- _TEXTO_
-- -- --

São Paulo, sexta-feira, 05 de maio de 2006

Texto Anterior | Próximo Texto | Índice

LUÍS NASSIF

A EBX e o interesse nacional

Em todo esse imbróglio boliviano, é importante não confundir o interesse nacional nem o da Petrobras com o do empresário Eike Batista, da EBX, a siderúrgica que se instalou na fronteira da Bolívia com o Brasil para produzir coque a partir do carvão vegetal.
A assessoria de Eike fez a gentileza de me remeter o relatório que supostamente atestaria a legalidade da operação de Eike na Bolívia. Pelo relatório, fica-se sabendo que a EBX se instalou em Puerto Quijarro, próximo à fronteira do Brasil.
A licença de construção foi concedida pela resolução 003 de junho de 2006 (provavelmente deve ser junho de 2005), pelo município de Puerto Quijarro, "tendo sido posteriormente encaminhada ao Ministério de Minas e, finalmente, ao vice-ministro do Meio Ambiente". Ora, o simples fato de o município encaminhar o pedido ao governo federal revela o óbvio: que ele não era a autoridade adequada para conceder a licença ambiental.
No dia 17 de janeiro de 2006 -ainda de acordo com os documentos da EBX-, Evo Morales promulgou um novo regulamento ambiental. A licença ambiental solicitada pela EBX foi rejeitada em 17 de março de 2006. Segundo o relatório, a EBX considera que o novo regulamento ambiental não é aplicável ao seu caso, pelo fato de a licença ter sido solicitada antes, em 2005. Ora, pelo próprio documento a licença não tinha sido concedida e já havia quatro fornos implantados.
Além de ter se instalado irregularmente -porque confessadamente sem licença ambiental-, em um ambiente conturbado como o boliviano, a EBX ajudou a botar coque na fornalha, jogando a Província de Santa Cruz contra o Executivo federal.

-- -- --

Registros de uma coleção
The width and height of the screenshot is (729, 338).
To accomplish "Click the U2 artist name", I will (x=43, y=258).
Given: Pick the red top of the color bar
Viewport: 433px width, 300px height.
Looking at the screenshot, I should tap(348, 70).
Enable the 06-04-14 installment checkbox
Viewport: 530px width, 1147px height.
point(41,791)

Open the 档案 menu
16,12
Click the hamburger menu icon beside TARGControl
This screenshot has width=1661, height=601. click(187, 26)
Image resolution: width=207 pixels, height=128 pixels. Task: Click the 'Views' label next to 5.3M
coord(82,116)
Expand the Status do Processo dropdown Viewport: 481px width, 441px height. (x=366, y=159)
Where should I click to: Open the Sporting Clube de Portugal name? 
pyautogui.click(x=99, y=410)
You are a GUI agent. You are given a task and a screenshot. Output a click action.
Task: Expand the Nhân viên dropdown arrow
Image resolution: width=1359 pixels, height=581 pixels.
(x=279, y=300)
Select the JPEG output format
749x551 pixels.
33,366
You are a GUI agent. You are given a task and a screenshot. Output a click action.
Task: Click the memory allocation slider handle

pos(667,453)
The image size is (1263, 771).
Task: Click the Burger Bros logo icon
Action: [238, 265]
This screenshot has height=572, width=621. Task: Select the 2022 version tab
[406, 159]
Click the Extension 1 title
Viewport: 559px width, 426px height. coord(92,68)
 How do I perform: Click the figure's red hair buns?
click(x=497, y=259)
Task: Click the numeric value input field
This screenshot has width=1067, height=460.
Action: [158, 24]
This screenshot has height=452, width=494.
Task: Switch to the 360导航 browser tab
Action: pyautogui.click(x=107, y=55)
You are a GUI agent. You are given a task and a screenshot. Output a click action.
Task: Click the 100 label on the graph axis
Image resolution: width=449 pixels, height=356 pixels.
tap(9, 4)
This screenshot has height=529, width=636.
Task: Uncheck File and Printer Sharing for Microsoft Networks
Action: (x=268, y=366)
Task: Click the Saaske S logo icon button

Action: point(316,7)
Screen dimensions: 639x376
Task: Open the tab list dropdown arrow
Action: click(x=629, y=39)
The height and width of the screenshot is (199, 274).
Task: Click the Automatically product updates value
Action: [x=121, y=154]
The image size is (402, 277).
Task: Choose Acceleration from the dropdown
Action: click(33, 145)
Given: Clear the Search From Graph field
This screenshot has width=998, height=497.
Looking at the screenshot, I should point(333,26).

-- -- --

- _TAREFA 1_
Segundo a coluna sobre a EBX, em que data foi rejeitada a licença ambiental solicitada pela empresa?
- _TAREFA 2_
Transcreva literalmente, da coluna sobre a EBX, o trecho que vai de "Texto Anterior |" até "do carvão vegetal.".

- _RESPOSTA 1_
Em 17 de março de 2006.

- _RESPOSTA 2_
Texto Anterior | Próximo Texto | Índice

LUÍS NASSIF

A EBX e o interesse nacional

Em todo esse imbróglio boliviano, é importante não confundir o interesse nacional nem o da Petrobras com o do empresário Eike Batista, da EBX, a siderúrgica que se instalou na fronteira da Bolívia com o Brasil para produzir coque a partir do carvão vegetal.